Morris was making most of his yardage right up the middle. The Buckeyes had an obvious problem at nose guard. Last year's top two performers at that spot, Tim Sawicki and Mark Sullivan, had to attend summer school, and so far only Sullivan has received academic clearance to play. He didn't begin working out with the team until last week, so Bruce decided not to start him. When the score reached 21-3, however, Bruce sent in Sullivan. Syracuse had 115 yards rushing at that point. They gained just 93 the rest of the day.
It was midway through the second quarter before Schlichter began to work his magic. First, he took the Buckeyes 70 yards in 11 plays to set up a 34-yard field goal by Janakievski. On Ohio State's next possession, Schlichter narrowly missed a touchdown when he barely overthrew Donley, who was wide open. Still, he moved the Buckeyes 46 yards in 1:39 to set up a 42-yard field goal by Janakievski. That came with just 10 seconds left in the half and made the score 21-9.
Schlichter finally got a touchdown on the first possession of the third quarter. Starting on his own 20-yard line, he handed off five consecutive times to move the ball to the Syracuse 47. There he faked yet another handoff to draw the safety in, dropped back and threw deep down the middle to Donley, who had beaten the Syracuse cornerback one-on-one. The pass wasn't pretty, wobbling badly, but it hit Donley right in stride. Ohio State was now within a touchdown.

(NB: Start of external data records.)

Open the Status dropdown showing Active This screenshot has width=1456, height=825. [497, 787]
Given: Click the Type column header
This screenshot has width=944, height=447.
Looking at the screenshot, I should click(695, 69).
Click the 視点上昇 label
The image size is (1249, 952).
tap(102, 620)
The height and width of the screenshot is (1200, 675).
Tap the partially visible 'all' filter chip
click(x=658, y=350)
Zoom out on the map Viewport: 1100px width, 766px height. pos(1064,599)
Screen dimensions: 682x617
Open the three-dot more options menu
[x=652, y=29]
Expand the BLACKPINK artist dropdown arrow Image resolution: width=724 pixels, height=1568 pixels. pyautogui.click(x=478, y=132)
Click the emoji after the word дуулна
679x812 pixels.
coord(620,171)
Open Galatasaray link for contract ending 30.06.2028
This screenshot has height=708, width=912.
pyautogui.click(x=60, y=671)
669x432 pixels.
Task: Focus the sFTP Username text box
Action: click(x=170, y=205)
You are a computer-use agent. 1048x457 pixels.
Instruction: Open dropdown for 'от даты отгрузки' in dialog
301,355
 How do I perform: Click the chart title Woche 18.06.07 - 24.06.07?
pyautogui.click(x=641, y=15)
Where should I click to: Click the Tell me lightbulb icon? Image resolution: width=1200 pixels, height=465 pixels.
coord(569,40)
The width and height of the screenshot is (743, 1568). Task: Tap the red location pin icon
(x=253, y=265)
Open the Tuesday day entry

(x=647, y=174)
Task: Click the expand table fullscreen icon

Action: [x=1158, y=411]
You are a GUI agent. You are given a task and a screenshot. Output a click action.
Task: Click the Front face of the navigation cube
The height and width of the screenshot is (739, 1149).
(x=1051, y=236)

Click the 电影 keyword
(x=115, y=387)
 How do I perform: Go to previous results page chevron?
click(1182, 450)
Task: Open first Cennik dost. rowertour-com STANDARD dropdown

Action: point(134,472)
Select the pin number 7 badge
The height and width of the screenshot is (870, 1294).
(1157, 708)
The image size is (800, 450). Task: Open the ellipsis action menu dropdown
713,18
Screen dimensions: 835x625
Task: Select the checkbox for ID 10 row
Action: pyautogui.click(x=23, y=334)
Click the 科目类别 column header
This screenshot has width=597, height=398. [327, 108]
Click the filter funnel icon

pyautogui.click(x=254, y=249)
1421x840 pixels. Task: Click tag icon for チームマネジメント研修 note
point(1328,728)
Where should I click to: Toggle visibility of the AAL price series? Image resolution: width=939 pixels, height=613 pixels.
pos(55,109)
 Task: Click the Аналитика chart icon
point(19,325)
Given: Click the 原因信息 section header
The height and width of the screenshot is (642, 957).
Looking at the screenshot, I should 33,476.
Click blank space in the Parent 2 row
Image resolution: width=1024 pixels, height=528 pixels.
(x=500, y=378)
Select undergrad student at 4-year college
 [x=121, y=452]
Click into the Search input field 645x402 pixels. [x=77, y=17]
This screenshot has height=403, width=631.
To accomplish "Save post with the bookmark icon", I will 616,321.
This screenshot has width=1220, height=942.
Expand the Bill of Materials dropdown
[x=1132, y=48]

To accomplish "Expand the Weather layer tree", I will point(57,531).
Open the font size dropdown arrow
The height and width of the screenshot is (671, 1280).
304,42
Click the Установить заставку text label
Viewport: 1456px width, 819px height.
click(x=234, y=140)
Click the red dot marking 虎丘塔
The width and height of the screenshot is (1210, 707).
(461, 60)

The Buckeyes got it on their next possession, when Schlichter marched them 81 yards on their fourth consecutive scoring drive. Tailback Ricky Johnson ran four yards to put Ohio State ahead 22-21. Then the Buckeyes went for a two-point conversion. Schlichter rolled right and, finding no one open, was chased all the way to the sideline. There he reversed his field, running left and scanning the field for open receivers. Spotting Johnson in the middle of the end zone, he threw a perfect strike while on the run. Later Schlichter described the conversion as "the most enjoyable play of the game for me."
The score remained an all-too-close 24-21 for four more Syracuse possessions before, with about two minutes to play, Schlichter's workday seemed to come to an abrupt end. On a keeper left that gained 10 yards to the Syracuse 23, he was slammed hard to the artificial turf and got up limping. His backup. Bob Atha, quickly replaced him, and on two consecutive carries moved the ball to the 10-yard line, at which point Schlichter suddenly reentered the game. On his first play back, he sprinted around left end, was hit at the three and pulled two Syracuse defenders with him into the end zone for the final score of the day.
Time will tell if the margin produced by that last touchdown will be enough to keep the pollsters from downgrading Ohio State. No matter. The Buckeyes knew they had fallen short of expectations. "I'll tell you one thing," said a relieved Bruce, "our game plan didn't call for us to come from behind. I was anxious to see us in action, and I found out something." A wry smile flickered across his round face before he continued. "We probably should scrimmage for an hour before we play."
Tailback Ricky Johnson pops through a hole over left guard as wide as the state of Ohio to make the score 22-21 and put the Buckeyes ahead to stay.
Communicating with aides at press-box level, Schlichter seeks help while Coach Bruce stays tuned.
State had a little problem, and there he goes—Syracuse's 5'7" Morris getting some of his 150 yards.